Rewrite everything from the start of the entries down through the line containing "[x=1257, y=473]", with "Swap used" replaced by "Memory used" and nothing else changed.

%%

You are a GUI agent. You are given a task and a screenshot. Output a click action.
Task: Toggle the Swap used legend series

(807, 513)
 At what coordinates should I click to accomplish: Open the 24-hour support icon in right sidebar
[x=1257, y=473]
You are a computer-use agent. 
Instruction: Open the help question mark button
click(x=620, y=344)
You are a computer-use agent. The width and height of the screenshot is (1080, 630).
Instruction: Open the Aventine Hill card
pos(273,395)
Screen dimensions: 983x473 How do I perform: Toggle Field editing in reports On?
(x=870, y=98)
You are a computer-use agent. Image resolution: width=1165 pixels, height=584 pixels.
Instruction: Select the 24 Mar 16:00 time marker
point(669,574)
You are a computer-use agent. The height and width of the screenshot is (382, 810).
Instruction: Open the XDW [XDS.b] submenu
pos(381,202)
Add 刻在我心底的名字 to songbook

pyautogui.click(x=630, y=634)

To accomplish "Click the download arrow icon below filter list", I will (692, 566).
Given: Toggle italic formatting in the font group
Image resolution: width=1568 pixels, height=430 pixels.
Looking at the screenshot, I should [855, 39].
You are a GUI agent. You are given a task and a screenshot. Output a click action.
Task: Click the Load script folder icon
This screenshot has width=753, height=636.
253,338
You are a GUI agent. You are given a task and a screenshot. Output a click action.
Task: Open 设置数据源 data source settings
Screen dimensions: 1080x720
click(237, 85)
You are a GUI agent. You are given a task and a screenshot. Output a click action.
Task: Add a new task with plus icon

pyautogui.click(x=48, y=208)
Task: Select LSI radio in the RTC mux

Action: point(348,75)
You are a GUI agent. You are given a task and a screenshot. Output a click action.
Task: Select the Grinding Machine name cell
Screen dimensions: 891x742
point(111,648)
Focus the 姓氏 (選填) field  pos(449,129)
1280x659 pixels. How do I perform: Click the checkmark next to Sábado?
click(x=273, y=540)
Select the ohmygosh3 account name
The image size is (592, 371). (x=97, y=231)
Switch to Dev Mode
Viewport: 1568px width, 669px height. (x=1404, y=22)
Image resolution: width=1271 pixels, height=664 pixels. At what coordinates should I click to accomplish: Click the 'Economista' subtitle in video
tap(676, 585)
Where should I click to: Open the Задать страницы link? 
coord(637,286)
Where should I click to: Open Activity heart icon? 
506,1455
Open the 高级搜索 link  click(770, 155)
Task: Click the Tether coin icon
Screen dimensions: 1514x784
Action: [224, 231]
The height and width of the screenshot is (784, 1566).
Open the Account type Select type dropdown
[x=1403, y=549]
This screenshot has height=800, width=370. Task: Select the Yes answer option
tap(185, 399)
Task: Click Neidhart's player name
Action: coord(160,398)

%%

* [OUTPUT FOR THIS EXERCISE]
You are a GUI agent. You are given a task and a screenshot. Output a click action.
Task: Toggle the Memory used legend series

(807, 513)
 At what coordinates should I click to accomplish: Open the 24-hour support icon in right sidebar
[x=1257, y=473]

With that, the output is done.